SUPPLIED PASSAGE:
***
[This local archive copy mirrored from the canonical site: http://www.tug.org/applications/jadetex/isug/isug.html; links may not have complete integrity, so use the canonical document at this URL if possible.]

The TEX backend for Jade and the JadeTEX macros

Sebastian Rahtz
Elsevier Science Ltd
s.rahtz@elsevier.co.uk

August 1998

1 Introduction

DSSSL is one of the great frustrations of the SGML world. On the one hand, it is the eagerly-awaited result of years of work, which finally seems to have produced a genuinely useful model of multi-lingual text transformation and formatting (Figure 1). On the other hand, its very complexity and completeness means that

In addition, the style of the language used for writing specifications (more or less, but not exactly, Scheme) has had an unfortunate off-putting effect on those more used to Omnimark or C++.

However, the (publicly visible) DSSSL community is slowly developing, thanks in the main part to two things: James Clark's partial implementation, Jade1 , and the considerable effort put by Norm Walsh into DSSSL specifications for formatting documents marked up against the Docbook DTD. The latter effort is targeted at HTML and RTF output, and has effectively demonstrated that the lack of the DSSSL transformation language in Jade is no barrier to very useable.


PIC

Figure 1The DSSSL process

But there is more to Jade than RTF and HTML. What if we need real typesetting, beyond the capabilities of Microsoft? Then we can turn to the TEX backend. This has many advantages

  1. It is free, well-understood, and available for all machines;
  2. It is designed for rule-based batch typesetting;
  3. It is (pretty) good at page makeup, and very good at paragraph makeup;
  4. It understands the full range of typesetting minutiae (hyphenation, fonts, math, etc);
  5. It has a variant (pdfTEX) which produces PDF directly, making it more congruent with modern pre-press;
  6. It is up to date with respect to Unicode (Omega).

For many years, of course, SGML practioners have transformed their files to the input format of various formatting engines, including TEX, but now we have a chance to write device independent specifications and use TEX's power to instantiate them.

2 TEX as a Jade backend

Jade 's TEX backend (originally written by David Megginson, since modified by Sebastian Rahtz and Kathleen Marszalek) has a very simple model: it emits a TEX command for the start and end of every flow object, defining any changed characteristics at the start of the command. This abstract TEX markup can then be fleshed out by writing definitions for each of the flow object commands, and this is what the JadeTEX macro package provides. It is implemented on top of the widely used LATEX macro package, for a variety of reasons:

This means that it provides a good short cut to an implementation, to see whether TEX can in fact meet the demands of DSSSL. It is important, however, for regular LATEX users to realize that no use is made of LATEX high-level constructs. There are no familiar sections, lists, cross-references, or bibliographies; everything is expressed in terms of vertical and horizontal space, font changes etc, explicit in the specification. Only page and line breaking is left to TEX: the rest is up to the DSSSL code.
***
STATED EXERCISE A: According to the article on the TeX backend for Jade, who originally wrote Jade's TeX backend?

RECORDS SHOWN:
***
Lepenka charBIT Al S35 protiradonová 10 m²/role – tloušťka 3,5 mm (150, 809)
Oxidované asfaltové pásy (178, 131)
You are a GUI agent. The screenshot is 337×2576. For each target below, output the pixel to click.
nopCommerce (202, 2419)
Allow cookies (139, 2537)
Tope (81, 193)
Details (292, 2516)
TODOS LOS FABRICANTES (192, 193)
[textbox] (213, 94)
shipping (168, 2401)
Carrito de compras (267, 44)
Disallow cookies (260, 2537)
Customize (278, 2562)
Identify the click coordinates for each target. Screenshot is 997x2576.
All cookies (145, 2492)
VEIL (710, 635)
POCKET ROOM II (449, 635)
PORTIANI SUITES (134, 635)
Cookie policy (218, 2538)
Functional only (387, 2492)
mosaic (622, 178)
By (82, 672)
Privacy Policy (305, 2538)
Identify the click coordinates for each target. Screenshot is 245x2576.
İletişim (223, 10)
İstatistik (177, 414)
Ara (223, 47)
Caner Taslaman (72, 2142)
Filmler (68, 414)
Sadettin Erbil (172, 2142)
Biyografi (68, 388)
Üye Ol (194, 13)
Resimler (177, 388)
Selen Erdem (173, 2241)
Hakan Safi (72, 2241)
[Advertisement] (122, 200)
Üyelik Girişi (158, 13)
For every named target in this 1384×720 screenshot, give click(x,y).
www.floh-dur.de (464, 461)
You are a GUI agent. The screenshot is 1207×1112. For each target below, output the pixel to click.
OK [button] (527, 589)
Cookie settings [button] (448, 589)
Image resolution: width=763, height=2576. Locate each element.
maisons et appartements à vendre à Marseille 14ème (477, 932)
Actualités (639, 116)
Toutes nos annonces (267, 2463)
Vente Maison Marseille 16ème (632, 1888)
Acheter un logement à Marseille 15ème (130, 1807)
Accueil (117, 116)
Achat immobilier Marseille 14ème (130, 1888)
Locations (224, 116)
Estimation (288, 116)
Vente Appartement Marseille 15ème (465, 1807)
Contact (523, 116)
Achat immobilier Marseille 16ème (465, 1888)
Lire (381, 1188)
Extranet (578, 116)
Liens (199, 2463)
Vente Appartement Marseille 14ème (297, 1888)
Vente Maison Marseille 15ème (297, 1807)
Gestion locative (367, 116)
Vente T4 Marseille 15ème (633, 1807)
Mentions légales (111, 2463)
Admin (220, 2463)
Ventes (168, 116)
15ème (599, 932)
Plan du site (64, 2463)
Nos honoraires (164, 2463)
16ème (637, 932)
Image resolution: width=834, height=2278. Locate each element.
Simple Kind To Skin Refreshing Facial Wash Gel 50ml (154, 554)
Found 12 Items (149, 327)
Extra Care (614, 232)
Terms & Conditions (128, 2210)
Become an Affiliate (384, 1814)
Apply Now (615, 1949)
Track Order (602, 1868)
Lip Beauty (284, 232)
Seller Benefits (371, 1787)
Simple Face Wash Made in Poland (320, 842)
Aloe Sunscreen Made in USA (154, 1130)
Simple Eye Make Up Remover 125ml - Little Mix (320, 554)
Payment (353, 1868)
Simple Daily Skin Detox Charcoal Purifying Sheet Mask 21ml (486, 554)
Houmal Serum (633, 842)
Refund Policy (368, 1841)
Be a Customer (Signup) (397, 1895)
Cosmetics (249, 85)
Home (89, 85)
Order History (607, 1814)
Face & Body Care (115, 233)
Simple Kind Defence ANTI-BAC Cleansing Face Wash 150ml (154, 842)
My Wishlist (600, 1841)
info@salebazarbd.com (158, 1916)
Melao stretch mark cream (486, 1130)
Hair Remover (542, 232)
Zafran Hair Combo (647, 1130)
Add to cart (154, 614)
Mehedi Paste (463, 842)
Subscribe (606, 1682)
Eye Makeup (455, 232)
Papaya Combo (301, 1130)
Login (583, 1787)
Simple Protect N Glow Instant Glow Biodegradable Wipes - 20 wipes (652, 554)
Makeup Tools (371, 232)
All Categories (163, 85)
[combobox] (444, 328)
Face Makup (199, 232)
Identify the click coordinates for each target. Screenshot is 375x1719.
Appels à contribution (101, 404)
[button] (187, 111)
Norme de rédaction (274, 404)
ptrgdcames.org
***
STATED EXERCISE B: Turn the part of the entries that opens with the line containing "Selen Erdem (173, 2241)" and closes with the line containing "Contact (523, 116)" into a JSON list of strings, one string per line, leaving out blank lines.

PROBLEM SOLUTION A: David Megginson

PROBLEM SOLUTION B:
[
  "Selen Erdem (173, 2241)",
  "Hakan Safi (72, 2241)",
  "[Advertisement] (122, 200)",
  "Üyelik Girişi (158, 13)",
  "For every named target in this 1384×720 screenshot, give click(x,y).",
  "www.floh-dur.de (464, 461)",
  "You are a GUI agent. The screenshot is 1207×1112. For each target below, output the pixel to click.",
  "OK [button] (527, 589)",
  "Cookie settings [button] (448, 589)",
  "Image resolution: width=763, height=2576. Locate each element.",
  "maisons et appartements à vendre à Marseille 14ème (477, 932)",
  "Actualités (639, 116)",
  "Toutes nos annonces (267, 2463)",
  "Vente Maison Marseille 16ème (632, 1888)",
  "Acheter un logement à Marseille 15ème (130, 1807)",
  "Accueil (117, 116)",
  "Achat immobilier Marseille 14ème (130, 1888)",
  "Locations (224, 116)",
  "Estimation (288, 116)",
  "Vente Appartement Marseille 15ème (465, 1807)",
  "Contact (523, 116)"
]